# Three Meadows (Simmons) Pond?



## heathzib (Feb 3, 2011)

Has anyone ever ice-fished at Three Meadows Pond in Perrysburg?


----------



## jlieder (Jul 23, 2010)

Never ice fished there.

This past summer me and my boy caught lots of stuff there..cats, LMB, hybrid striped bass. Nice little pond to fish. The smaller pond in the park has at least two gigantic carp that have thus far eluded us. Maybe next year!


----------



## next bite (Jan 30, 2011)

heathzib said:


> Has anyone ever ice-fished at Three Meadows Pond in Perrysburg?


where is this pond located?


----------



## leovpin (Mar 18, 2009)

At the intersection of Google and Bing streets.
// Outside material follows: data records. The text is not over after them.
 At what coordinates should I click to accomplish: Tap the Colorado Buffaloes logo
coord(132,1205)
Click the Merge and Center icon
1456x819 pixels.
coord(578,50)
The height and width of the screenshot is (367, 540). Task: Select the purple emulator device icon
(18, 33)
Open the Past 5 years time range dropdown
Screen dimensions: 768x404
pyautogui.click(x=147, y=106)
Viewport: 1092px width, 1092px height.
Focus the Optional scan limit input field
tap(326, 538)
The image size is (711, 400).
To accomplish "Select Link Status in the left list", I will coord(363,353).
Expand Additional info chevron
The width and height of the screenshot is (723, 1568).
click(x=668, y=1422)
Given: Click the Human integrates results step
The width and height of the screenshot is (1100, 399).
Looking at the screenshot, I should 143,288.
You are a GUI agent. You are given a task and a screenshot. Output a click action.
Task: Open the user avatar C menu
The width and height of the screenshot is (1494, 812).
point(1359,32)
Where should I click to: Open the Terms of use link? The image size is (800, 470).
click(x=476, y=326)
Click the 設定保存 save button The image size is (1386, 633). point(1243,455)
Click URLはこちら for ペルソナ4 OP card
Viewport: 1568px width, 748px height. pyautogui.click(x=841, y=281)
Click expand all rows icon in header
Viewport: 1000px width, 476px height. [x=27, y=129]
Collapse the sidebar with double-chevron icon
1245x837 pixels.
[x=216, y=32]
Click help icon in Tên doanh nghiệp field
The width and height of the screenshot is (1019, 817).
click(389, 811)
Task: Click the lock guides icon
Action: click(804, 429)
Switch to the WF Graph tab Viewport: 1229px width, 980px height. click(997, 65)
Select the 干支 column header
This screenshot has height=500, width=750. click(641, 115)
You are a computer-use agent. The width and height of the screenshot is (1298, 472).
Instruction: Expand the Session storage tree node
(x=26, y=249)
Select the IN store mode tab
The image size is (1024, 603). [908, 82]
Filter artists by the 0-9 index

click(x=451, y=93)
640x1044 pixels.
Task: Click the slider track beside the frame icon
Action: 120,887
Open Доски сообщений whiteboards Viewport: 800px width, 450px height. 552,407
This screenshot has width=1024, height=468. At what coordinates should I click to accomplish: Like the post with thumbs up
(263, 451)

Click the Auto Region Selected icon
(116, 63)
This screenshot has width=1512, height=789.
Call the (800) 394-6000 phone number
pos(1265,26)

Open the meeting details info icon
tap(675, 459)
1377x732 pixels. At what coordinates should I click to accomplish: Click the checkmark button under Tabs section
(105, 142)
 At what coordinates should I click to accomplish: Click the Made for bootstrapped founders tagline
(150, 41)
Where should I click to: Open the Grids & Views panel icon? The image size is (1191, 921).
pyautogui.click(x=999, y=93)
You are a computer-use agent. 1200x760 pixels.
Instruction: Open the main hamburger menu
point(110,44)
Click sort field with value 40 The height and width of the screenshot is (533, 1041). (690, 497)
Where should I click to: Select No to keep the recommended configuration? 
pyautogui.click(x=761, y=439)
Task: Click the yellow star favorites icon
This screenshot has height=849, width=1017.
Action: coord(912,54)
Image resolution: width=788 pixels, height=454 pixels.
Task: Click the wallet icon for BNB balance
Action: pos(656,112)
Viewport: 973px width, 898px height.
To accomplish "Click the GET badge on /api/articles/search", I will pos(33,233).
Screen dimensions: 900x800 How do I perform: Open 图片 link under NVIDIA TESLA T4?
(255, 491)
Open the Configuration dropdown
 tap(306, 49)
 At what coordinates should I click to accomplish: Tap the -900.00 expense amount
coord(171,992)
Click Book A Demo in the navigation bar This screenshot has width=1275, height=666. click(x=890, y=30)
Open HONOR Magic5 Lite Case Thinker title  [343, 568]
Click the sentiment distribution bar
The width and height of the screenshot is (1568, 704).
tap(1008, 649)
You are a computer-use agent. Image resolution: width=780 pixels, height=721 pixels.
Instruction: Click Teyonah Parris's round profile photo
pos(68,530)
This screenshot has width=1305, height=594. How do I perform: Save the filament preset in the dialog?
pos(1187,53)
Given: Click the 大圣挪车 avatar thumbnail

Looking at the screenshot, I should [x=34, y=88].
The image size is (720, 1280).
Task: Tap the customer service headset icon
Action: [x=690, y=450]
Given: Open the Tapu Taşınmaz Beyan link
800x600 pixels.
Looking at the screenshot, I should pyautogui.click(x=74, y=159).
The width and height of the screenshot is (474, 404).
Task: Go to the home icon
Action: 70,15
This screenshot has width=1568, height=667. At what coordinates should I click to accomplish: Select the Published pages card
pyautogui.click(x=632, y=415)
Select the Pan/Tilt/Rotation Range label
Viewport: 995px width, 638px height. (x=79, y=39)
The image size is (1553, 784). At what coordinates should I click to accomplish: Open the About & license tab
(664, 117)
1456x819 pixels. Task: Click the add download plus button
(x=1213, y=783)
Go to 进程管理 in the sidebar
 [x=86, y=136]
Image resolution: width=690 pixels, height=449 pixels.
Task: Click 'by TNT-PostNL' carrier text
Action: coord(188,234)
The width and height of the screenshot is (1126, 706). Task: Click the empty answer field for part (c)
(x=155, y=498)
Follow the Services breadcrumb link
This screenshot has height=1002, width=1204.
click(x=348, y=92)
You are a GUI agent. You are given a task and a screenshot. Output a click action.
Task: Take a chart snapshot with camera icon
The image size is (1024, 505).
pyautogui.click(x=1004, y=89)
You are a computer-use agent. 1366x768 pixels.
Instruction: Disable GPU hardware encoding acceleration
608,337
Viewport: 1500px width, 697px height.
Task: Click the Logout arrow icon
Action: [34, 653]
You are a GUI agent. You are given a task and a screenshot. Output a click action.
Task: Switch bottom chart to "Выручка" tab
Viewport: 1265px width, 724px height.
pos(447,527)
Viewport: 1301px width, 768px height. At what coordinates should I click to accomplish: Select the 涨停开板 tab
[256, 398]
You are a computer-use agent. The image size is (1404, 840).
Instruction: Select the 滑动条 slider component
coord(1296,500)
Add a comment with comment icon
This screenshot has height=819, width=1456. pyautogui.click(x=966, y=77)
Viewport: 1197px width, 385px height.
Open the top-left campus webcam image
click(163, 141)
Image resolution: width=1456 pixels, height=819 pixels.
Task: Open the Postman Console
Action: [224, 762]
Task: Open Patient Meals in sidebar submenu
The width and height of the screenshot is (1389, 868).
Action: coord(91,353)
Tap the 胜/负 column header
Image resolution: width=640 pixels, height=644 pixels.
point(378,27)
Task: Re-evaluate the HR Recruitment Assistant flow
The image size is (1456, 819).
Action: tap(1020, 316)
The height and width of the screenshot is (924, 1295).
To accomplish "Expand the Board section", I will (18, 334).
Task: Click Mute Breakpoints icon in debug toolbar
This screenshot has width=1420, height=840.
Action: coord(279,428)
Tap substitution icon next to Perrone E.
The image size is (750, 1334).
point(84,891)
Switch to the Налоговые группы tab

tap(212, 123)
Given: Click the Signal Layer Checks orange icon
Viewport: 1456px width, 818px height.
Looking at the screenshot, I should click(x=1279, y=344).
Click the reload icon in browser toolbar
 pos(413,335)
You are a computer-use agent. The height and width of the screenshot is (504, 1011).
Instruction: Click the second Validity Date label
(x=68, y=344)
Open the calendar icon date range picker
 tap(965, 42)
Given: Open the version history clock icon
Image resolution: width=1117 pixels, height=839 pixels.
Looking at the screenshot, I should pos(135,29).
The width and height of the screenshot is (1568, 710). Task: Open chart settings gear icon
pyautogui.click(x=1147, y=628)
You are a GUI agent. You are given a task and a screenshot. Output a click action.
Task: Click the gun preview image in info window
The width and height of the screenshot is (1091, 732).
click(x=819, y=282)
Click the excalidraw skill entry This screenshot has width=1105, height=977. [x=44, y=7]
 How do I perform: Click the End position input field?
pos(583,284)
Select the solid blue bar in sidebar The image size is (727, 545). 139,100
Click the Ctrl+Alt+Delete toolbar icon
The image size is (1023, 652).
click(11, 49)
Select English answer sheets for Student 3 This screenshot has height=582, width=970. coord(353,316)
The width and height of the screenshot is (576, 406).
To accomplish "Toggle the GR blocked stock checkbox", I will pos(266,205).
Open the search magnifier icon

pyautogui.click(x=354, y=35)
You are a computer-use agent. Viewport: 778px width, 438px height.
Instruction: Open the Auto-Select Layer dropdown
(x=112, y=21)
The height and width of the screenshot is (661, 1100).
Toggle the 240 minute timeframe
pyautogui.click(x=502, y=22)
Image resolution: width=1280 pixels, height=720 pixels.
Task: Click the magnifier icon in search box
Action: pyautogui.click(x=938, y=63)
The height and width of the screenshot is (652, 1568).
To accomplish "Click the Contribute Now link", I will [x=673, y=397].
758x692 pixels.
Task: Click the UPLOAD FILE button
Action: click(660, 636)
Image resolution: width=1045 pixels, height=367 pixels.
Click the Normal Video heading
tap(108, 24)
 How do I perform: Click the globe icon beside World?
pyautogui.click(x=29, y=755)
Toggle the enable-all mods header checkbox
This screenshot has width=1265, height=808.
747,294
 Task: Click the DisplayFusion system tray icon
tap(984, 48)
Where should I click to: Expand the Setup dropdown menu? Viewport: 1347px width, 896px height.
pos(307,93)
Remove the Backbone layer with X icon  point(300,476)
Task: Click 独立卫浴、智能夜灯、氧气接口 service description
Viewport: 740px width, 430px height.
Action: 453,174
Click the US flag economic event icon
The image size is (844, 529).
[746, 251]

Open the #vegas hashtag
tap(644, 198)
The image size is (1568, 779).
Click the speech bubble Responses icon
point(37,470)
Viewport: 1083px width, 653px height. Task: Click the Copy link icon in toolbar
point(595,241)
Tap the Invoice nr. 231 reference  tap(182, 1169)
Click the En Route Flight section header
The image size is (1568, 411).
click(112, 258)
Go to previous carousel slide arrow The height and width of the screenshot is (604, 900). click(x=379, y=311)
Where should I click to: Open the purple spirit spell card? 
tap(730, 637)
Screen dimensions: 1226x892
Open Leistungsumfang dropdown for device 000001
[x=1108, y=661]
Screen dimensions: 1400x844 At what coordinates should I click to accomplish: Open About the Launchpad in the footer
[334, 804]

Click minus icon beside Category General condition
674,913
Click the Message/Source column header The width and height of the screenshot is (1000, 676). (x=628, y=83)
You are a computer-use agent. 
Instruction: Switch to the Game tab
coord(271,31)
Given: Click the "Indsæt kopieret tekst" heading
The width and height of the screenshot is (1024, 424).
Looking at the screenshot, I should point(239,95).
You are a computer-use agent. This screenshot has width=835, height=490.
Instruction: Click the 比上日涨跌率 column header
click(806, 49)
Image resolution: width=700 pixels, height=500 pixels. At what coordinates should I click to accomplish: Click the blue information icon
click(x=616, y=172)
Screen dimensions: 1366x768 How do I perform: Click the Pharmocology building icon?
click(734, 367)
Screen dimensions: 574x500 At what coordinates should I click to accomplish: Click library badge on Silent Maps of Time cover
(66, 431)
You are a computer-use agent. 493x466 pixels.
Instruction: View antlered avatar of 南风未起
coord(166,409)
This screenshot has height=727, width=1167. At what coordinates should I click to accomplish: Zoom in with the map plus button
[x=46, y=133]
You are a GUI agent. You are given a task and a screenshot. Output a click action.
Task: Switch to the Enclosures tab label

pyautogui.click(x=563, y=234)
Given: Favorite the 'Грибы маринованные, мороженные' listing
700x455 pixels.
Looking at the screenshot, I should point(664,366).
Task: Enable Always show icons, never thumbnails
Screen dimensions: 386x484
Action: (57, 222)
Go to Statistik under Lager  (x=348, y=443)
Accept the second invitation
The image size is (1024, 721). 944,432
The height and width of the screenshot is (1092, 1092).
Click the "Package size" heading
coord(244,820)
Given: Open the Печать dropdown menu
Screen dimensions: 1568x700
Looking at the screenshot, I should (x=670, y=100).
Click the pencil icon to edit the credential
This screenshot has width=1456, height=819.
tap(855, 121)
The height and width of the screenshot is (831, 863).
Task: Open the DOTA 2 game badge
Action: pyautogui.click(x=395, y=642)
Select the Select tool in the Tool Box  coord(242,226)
http://www.ci.perrysburg.oh.us/CityDepartments/Parks/ThreeMeadowsPark/tabid/233/Default.aspx


----------



## FishHunter88 (Nov 8, 2010)

How are the size of the fish caught in this pond??


----------



## heathzib (Feb 3, 2011)

We've seen some big striped bass pulled out of the pond (~18 in.), and it's stocked with walleye, perch, crappie, and some other stuff. It used to be stocked for a trout derby once a year too. 

There's a fountain toward one side, and I'm not sure how that affects the safety of the ice. I saw some guys fishing out there the other day, but didn't see them pull anything out while I was watching.


----------